So much has changed in just 20 years. As of February 2020, there are more than 86 private cloud unicorns. On February 5, 2020, the cloud market value surpassed the $1 trillion market capitalization, with a 45% growth rate.
Software as a Service (SaaS) and Infrastructure as a Service (IaaS) are 2 areas of the cloud to be looked at in more depth. Vendors like Microsoft, Salesforce, Adobe, SAP, Oracle for SaaS, and Amazon, Azure, or Google for IaaS are the dominating giants.
We’re living in a cloud-first world. While many would say software is eating the world, I think that’s only half the story. Cloud is powering the future of software.

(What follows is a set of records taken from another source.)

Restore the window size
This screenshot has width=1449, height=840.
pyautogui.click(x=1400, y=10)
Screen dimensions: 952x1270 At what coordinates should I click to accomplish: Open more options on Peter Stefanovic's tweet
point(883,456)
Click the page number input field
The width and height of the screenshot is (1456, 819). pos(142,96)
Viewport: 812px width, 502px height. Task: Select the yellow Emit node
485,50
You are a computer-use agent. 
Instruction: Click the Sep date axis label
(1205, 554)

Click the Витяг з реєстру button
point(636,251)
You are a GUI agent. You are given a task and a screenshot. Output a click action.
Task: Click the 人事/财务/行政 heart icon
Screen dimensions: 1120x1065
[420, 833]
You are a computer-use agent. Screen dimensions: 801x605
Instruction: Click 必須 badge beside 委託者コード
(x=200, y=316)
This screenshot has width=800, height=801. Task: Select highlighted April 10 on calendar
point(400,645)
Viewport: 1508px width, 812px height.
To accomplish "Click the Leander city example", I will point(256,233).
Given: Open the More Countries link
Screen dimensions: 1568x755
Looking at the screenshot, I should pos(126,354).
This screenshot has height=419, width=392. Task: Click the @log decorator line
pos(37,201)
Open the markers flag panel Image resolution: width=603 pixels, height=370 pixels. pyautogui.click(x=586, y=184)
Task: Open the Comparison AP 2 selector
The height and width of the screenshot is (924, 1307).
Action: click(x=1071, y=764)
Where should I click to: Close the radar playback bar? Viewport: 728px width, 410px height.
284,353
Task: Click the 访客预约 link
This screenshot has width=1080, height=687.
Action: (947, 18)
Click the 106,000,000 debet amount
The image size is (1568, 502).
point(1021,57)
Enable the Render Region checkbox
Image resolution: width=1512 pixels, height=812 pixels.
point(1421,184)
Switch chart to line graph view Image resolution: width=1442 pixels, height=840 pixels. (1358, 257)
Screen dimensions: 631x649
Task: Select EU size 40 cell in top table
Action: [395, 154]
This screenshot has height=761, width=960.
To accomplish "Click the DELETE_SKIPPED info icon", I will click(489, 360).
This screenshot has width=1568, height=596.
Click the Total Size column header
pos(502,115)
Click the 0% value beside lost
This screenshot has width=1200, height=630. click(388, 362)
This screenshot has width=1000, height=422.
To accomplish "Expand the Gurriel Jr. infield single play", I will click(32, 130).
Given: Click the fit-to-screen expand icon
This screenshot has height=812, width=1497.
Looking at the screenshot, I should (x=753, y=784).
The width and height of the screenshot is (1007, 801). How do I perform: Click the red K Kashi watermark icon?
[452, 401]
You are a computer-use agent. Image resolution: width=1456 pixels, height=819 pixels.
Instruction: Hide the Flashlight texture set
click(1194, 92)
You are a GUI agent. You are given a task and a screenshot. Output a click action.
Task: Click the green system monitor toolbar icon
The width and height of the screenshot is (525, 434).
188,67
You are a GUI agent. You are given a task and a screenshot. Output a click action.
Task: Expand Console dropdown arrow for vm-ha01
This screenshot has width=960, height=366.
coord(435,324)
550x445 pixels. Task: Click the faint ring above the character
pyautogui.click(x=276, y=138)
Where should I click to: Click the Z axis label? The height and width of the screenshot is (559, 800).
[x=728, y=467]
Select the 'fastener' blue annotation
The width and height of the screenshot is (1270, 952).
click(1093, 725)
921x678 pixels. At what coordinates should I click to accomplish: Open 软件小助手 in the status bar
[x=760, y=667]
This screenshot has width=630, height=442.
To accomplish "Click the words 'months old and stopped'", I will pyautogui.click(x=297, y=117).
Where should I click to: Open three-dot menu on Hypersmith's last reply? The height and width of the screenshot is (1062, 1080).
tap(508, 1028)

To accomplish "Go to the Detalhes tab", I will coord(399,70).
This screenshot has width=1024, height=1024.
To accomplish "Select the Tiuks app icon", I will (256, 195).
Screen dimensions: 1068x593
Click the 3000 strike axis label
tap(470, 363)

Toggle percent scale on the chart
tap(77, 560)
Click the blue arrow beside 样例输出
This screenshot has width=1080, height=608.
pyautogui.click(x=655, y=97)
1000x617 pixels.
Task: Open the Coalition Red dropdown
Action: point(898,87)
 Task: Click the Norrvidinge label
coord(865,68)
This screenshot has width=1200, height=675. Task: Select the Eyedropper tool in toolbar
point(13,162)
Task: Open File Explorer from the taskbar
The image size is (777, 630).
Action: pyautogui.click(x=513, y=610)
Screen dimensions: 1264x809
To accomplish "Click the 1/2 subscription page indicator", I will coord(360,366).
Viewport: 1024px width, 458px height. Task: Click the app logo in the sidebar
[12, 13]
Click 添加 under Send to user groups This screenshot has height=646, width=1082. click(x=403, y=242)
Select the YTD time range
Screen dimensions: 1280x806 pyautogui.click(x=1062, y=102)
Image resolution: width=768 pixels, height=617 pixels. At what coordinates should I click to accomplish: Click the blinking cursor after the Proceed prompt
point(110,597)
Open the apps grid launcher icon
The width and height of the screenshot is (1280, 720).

At current growth rates, the cloud could penetrate nearly all enterprise software in a few years. Bessemer Venture believes that the cloud industry ($172 billion), and the cloud delivery model, will transform and grow beyond enterprise software ($456 billion) and technology ($3.7 trillion).
The cloud has already moved beyond the enterprise software market and will continue to, as we turn toward the cloud for transportation, healthcare, education, and more.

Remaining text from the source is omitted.